Ablation studies confirm that explicit phase decoding and comprehensive phase loss terms provide significant objective and perceptual gains over magnitude-only or naive phase approaches. Power-law compression and learnable sigmoidal masking are also identified as critical design choices (Lu et al., 2023).

2. Aggregated Squeeze-Excitation Residual Network (SENetV2)

In the context of visual recognition, MP-SENet (also referred to as SENetV2) augments the classical squeeze-excitation (SE) module by replacing the per-channel two-layer MLP with a multi-branch (aggregated) MLP (Narayanan, 2023).
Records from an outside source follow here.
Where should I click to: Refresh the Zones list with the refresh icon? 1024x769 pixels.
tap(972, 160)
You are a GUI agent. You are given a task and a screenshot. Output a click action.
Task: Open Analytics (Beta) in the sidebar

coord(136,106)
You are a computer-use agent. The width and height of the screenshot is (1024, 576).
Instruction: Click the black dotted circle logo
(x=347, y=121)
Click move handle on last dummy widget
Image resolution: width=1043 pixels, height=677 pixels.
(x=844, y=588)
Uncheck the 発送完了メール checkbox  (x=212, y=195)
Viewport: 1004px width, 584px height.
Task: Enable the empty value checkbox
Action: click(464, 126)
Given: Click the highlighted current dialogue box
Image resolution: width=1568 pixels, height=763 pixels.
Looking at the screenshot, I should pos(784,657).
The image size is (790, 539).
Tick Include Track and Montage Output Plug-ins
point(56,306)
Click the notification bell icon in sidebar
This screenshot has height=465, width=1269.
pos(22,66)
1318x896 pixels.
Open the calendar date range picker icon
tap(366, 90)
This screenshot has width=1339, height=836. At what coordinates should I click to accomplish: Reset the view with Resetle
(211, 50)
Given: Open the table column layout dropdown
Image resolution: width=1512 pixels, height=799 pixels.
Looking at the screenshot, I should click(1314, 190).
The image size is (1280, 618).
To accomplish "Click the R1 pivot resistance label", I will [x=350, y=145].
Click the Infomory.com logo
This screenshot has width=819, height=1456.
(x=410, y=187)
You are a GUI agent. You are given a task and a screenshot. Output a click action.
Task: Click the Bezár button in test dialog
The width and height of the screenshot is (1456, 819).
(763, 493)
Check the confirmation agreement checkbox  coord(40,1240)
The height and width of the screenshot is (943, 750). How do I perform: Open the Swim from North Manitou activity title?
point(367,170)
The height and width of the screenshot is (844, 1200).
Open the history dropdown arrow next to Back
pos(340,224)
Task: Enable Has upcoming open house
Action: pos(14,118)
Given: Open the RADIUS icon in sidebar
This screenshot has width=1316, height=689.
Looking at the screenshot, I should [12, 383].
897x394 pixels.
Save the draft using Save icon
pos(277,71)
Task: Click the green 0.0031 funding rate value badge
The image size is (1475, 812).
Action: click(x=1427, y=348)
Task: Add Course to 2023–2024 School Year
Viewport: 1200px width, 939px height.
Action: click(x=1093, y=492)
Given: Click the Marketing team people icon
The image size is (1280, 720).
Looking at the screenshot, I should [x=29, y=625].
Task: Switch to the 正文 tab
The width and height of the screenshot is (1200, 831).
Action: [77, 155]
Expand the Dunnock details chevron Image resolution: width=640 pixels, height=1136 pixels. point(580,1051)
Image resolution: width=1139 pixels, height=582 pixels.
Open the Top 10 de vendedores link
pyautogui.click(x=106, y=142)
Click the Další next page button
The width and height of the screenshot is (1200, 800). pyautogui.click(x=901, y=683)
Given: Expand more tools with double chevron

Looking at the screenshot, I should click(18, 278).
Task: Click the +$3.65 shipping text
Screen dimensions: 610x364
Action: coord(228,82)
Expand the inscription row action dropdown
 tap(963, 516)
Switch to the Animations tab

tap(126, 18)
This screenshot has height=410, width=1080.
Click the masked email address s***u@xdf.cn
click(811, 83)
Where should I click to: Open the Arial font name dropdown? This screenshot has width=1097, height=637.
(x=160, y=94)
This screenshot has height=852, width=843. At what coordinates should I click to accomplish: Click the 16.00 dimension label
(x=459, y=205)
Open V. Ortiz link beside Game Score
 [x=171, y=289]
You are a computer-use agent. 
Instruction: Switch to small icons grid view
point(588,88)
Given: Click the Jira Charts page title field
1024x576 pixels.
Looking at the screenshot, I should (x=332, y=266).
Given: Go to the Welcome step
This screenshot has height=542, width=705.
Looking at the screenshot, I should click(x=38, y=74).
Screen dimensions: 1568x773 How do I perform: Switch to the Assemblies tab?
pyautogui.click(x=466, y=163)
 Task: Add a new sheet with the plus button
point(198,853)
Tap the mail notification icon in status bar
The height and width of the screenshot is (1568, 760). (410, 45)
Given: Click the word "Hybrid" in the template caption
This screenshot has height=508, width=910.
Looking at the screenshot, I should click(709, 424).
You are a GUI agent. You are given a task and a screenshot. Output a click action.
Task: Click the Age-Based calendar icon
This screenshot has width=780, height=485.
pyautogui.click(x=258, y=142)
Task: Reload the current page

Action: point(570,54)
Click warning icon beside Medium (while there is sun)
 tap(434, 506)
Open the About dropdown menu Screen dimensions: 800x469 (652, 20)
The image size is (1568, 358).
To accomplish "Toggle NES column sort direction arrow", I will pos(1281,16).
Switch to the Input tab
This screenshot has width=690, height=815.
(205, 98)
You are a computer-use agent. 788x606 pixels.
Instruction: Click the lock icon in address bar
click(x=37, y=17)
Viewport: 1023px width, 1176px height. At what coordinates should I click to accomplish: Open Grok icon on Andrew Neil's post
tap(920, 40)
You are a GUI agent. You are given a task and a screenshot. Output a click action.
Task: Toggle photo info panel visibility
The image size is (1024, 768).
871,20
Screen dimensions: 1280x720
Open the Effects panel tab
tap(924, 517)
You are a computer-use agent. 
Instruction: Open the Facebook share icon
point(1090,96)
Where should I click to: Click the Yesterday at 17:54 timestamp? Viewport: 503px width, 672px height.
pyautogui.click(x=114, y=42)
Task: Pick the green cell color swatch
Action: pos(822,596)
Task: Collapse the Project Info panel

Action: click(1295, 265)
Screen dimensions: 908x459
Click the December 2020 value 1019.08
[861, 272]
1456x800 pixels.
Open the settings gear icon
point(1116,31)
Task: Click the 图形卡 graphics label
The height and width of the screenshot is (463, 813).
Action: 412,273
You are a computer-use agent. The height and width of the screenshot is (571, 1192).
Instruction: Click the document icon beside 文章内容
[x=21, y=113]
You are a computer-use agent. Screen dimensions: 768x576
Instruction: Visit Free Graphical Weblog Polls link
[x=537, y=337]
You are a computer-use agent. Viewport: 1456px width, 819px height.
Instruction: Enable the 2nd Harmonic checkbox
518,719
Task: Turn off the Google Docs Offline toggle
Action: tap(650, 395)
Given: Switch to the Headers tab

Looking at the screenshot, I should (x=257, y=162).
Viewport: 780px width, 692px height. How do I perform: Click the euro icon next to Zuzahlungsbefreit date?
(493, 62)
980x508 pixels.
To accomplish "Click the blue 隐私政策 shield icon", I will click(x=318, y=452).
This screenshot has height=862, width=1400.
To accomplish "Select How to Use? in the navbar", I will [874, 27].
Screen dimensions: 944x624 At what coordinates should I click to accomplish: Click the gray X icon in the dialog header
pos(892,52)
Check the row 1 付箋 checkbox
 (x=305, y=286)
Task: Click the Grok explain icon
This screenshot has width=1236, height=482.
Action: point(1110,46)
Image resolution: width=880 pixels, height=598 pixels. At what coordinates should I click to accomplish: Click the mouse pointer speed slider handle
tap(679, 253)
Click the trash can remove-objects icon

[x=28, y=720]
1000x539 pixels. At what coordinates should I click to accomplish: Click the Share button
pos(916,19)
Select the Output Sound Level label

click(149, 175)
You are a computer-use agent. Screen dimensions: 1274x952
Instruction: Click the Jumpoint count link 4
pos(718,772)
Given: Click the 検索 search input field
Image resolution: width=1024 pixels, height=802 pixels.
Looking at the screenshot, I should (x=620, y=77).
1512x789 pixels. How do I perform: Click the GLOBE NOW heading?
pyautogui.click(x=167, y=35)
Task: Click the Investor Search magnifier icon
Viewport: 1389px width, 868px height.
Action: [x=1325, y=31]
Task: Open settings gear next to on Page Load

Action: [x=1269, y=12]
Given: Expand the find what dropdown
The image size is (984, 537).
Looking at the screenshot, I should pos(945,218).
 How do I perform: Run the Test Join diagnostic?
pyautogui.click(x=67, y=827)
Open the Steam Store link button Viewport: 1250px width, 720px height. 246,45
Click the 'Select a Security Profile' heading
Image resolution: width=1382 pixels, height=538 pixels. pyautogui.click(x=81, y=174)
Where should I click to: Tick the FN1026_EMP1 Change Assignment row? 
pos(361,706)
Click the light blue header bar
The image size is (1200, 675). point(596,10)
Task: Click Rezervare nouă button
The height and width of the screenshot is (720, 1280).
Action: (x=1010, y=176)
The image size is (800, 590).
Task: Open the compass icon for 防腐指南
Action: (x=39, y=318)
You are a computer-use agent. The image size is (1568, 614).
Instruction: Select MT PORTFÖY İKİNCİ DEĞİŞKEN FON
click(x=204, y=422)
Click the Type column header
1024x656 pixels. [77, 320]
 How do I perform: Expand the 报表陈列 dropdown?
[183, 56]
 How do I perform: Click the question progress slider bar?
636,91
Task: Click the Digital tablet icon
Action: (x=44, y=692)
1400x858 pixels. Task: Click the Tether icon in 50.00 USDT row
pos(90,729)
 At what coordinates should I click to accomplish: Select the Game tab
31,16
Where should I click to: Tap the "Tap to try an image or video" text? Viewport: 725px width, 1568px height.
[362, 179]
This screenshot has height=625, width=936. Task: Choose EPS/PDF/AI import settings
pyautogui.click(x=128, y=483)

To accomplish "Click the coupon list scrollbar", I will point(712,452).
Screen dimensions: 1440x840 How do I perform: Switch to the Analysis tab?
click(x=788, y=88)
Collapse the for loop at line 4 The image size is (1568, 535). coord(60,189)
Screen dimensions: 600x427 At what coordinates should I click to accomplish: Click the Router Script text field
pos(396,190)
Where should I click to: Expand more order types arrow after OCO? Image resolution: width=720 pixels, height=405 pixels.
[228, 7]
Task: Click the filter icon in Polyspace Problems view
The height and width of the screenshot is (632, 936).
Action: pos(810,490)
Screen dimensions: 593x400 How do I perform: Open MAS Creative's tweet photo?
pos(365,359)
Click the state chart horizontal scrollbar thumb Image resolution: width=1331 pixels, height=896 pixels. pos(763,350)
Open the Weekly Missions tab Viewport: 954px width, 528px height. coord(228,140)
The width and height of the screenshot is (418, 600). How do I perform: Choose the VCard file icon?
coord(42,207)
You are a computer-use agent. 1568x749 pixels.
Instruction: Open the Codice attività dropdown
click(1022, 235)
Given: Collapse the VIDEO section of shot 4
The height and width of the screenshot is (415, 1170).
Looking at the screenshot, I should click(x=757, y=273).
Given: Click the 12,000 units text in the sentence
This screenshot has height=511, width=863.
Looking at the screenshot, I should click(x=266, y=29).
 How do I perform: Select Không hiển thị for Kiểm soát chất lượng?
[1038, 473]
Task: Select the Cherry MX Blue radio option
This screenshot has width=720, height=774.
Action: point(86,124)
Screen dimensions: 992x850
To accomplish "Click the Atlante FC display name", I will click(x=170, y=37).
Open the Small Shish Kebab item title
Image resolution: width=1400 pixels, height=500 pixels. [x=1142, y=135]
This design allows the network to gather richer global and channel-wise representations, improving the recalibration of feature maps in residual blocks.

Architectural Description

Residual Block: Follows the canonical ResNet bottleneck structure with $1\times1$ down/expansion, $3\times3$ conv, and SE module.
SE Recap: After global average pooling, an MLP computes channel-wise gating as $s = \sigma(W_2 \delta(W_1 z))$ (Eqn (1)), with $r$ the reduction ratio.
Multi-Branch Aggregated MLP: SENetV2 introduces $k$ branches, each a two-layer MLP:

$u_i = W_2^{(i)} \delta(W_1^{(i)} z) \qquad (i = 1, ..., k)$

Aggregated by summation:

$s = \sigma\left(\sum_{i=1}^k u_i\right)$

The output $s$ rescales the feature maps as in SE.

Hyperparameters: Typically $r=32$ and $k=4$ for all stages.

Computational and Empirical Profile

Parameter increase per SE block is linear in $k$ ; for $k=4$ , this is $4 \times$ the original SE-ResNet added parameters per block (e.g., SENetV2-50: 28.67M vs SE-ResNet-50: 24.90M). On CIFAR-10/100 and Tiny-ImageNet, SENetV2 consistently yields 0.8–1.3% absolute top-1 accuracy gains over SE-ResNet for comparable model sizes.

Visualization of early kernels indicates richer filter diversity and higher-contrast patterns, consistent with improved global-channel feature synthesis. No significant benefit is observed for $k>4$ ("diminishing returns", as noted in the paper).

3. Incorporation of Kolmogorov-Arnold Networks in MP-SENet for Speech

MP-SENet's TF-Transformer blocks and decoders have also been enhanced with group-rational Kolmogorov-Arnold Network (GR-KAN) modules (Li et al., 2024). GR-KAN replaces standard feed-forward sublayers:

GR-KAN Layer: For input $x \in \mathbb{R}^I$ , it partitions channels into $k$ groups, applying a learnable rational function $\varphi_g(\cdot)$ per group, followed by weighted mixing:

$L(x)_j = \sum_{i=1}^I w_{i,j} \, \varphi_{\lfloor (i-1)/(I/k) \rfloor}(x_i)$

Integration:
- In each TF-Transformer, replace "linear $\to$ LeakyReLU" with two stacked GR-KANs plus linear projections.
- Decoder upsampling blocks substitute PReLU+Conv2D with two branches: RBF-KAN+Conv2D and Swish+Conv2D, summed.
Empirical Effect:
- On VoiceBank-DEMAND, adding GR-KAN raises PESQ from 3.565 (GELU baseline) to 3.61 at ~8% parameter and FLOPs overhead.
- Qualitative improvement: sharper harmonics, more uniform noise suppression, reduced phase artifacts.
- Ablations confirm that RBF-KAN in decoders and GR-KAN in TF blocks yield consistently higher PESQ relative to conventional activations (Li et al., 2024).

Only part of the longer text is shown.